> **Excerpted passage**
The White House says its proposal to limit the write-offs that wealthy people could claim for their charitable deductions would ultimately help nonprofits, even as opponents say the proposal would essentially amount to a “tax on soup kitchens.”
President Obama made the proposal as part of his job-creation plan, saying he would pay for the legislation by reducing the value of all itemized deductions, including housing and charitable gifts.
But the White House has faced strong criticism from nonprofits that say changes to the charitable deduction would punish charities that are providing crucial services to those in need.
Republican leaders have also criticized the plan. Last week, Rep. Eric Cantor, the Virginia Congressman who is House Majority Leader, published a blog post that characterized the jobs bill as a “tax on soup kitchens.” He said the limits on write-offs would harm charitable contributions.
“It doesn’t make sense to impose taxes on charitable contributions when the charities are the ones out there helping people,” Mr. Cantor wrote.
The White House, however, has highlighted a list of how the bill would help nonprofits.
“The President recognizes that roughly one in 12 workers in the United States are employed in the nonprofit sector, which is why he made nonprofits … a key part of this bill,” wrote Melody Barnes, the president’s domestic-policy adviser in a blog post.

> **Problem description**
Please retype the passage about the charitable deduction proposal word for word, from "President Obama made" up to and including "harm charitable contributions.".

> **Source excerpt**
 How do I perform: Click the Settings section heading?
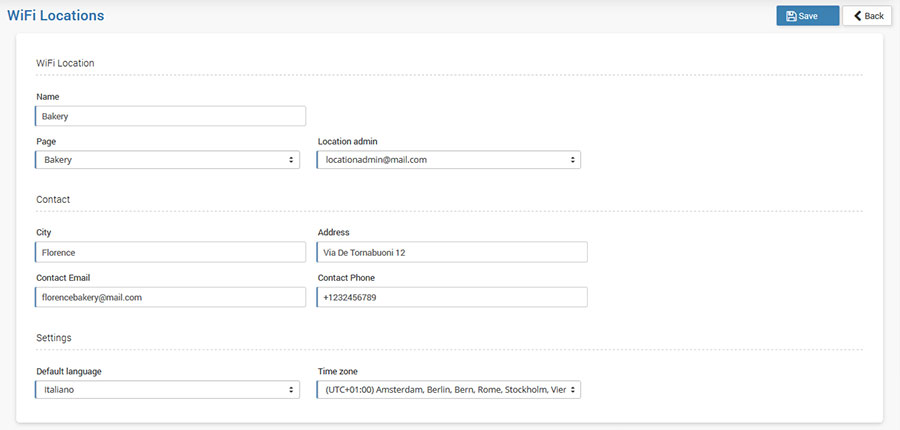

> **Answer to this exercise**
President Obama made the proposal as part of his job-creation plan, saying he would pay for the legislation by reducing the value of all itemized deductions, including housing and charitable gifts.
But the White House has faced strong criticism from nonprofits that say changes to the charitable deduction would punish charities that are providing crucial services to those in need.
Republican leaders have also criticized the plan. Last week, Rep. Eric Cantor, the Virginia Congressman who is House Majority Leader, published a blog post that characterized the jobs bill as a “tax on soup kitchens.” He said the limits on write-offs would harm charitable contributions.